This work is based on our paper. In this repository, we release the code for our framework. This work is carried out to develop a robust network structure that can solidly identify objects in the presence of data inaccuracies such as noise and outliers. The proposed framework uses patches of planar segments to robustly capture object appearance. The planar segments information are then fed into a deep neural network for classification. We base our approach on the PointNet deep learning architecture.
The code uses the following:
- Matlab.
- PointNet. The code was tested with python 3.6 and tensorflow 1.10. However the code can run on python 2.7 and older tensorflow versions.
We used matlab for the extraction of planar primitives from a given point cloud, while we used PointNet for classification using the extracted planar data.

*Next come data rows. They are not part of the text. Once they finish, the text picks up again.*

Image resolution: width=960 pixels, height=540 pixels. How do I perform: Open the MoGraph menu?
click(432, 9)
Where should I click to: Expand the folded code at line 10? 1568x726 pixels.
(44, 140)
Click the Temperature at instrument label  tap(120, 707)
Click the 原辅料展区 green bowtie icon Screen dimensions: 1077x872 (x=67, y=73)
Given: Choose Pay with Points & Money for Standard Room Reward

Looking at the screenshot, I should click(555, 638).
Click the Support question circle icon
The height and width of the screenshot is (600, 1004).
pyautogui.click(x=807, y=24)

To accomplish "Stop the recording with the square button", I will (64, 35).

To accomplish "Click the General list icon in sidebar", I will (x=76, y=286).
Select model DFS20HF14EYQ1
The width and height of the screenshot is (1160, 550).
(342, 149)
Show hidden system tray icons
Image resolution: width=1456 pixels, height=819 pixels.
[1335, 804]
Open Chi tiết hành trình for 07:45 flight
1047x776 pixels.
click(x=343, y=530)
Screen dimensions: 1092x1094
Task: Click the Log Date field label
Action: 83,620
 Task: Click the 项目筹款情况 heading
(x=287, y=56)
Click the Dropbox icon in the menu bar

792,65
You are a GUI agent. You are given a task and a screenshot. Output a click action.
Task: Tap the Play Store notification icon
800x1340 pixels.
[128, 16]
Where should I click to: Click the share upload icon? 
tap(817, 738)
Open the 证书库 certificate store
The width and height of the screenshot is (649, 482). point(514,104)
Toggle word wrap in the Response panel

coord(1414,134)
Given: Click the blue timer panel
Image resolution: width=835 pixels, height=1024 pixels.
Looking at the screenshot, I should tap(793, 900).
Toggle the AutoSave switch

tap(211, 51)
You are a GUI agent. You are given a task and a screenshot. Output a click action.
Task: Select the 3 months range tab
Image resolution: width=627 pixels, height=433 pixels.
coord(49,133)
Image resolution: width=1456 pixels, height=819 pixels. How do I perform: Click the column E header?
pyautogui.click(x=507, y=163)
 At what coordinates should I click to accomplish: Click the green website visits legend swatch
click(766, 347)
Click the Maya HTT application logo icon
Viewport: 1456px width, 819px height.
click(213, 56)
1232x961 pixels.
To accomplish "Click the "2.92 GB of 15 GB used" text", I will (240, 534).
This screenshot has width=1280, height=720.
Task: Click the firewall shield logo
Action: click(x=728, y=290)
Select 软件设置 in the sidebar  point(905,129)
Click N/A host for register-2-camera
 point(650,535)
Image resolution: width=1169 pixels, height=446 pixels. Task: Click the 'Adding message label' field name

Download and unzip MODELNET40 dataset:
mkdir data
cd data
wget --no-check-certificate https://shapenet.cs.stanford.edu/media/modelnet40_ply_hdf5_2048.zip
unzip modelnet40_ply_hdf5_2048.zip
And then run the file 'convert_h5_m.m' to convert the h5 files to .m files, one training and one testing file will be generated.
After obtaining the .m files from the above step, run the main.m file to extract planar geometries from objects. After the codes finish, it will generate one testing and one training h5 files which will be used as an input to PointNet.
The thersholds can be modified at line 37 from the 'processdata.m' file.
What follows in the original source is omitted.